Центр города в Сиднее – понятие обширное, но до миссии на холме добрались действительно быстро – святой отец едва успел досказать свою притчу о глупом верующем Натане, который стоял на крыше дома, вокруг которого бушевало наводнение, и взывал к Богу о спасении. Мимо проплывали соседи на лодке и звали Натана к себе, но Натан лишь отмахнулся от них: «Не мешайте, меня Бог спасёт!». Мимо проплывал катер береговой службы, и Натана хотели стащить с крыши, но Натан брыкался: «Убирайтесь! Любимый Бог меня спасёт!». Наконец, когда Натан стоял уже по шею в воде, в него ткнулось толстое бревно. Но он оттолкнул и его и продолжал горячо молиться. Но вот вода накрыла Натана с головой, и он утонул. Вскоре он предстал перед Творцом и стал с обидой пенять ему: «Господи! Я так верил в тебя! Почему же ты не спас меня?». – «Я тебя спасал трижды, придурок, – возмутился Господь, – но ты оказался слеп и глух к моим посланиям. Ты слушал лишь самого себя и собственные вопли. Верить в меня нужно не только душой и сердцем, но хотя бы немножко и разумом тоже. Для этого я дал вам, людям, думающие мозги!».

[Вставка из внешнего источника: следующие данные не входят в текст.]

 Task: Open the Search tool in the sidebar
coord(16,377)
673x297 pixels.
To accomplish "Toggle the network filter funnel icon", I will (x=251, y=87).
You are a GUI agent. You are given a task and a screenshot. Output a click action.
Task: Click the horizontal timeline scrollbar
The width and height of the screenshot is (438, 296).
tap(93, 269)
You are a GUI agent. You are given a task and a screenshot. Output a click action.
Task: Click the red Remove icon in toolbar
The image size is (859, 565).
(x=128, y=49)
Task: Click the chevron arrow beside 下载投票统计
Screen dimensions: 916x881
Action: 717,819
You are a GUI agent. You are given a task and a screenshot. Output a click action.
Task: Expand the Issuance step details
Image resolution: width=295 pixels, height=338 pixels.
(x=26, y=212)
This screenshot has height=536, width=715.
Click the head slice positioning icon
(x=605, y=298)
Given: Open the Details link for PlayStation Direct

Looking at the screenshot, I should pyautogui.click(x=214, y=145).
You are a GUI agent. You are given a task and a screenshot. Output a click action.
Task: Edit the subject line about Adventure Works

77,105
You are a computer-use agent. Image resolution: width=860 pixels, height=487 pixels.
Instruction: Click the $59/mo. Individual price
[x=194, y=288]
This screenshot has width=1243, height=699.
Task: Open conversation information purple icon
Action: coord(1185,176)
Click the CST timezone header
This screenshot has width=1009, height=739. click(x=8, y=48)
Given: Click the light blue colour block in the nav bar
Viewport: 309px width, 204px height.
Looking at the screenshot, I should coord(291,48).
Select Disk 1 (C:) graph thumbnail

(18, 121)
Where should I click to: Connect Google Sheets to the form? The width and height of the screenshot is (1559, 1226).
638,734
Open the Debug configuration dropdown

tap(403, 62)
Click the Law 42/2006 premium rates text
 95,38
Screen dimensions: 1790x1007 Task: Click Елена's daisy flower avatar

Что ж, можно считать, что Максу повезло: его приютили миссионеры, которые служили Богу не только душой, но и немножко разумом тоже. Но у милосердного Провидения, приведшего Макса Триллера в тихую обитель на одном из густозаселённых холмов Сиднея, была, надо полагать, и другая, еще более милосердная цель: погрузить измученного духом Макса в атмосферу покоя и смирения, чтобы в отражении Вечного времени он увидел себя, ничтожного, со стороны, и понял, что на ладони Случая, приведшего его в земное измерение, его страдания и страсти есть пустое ничто – суета сует.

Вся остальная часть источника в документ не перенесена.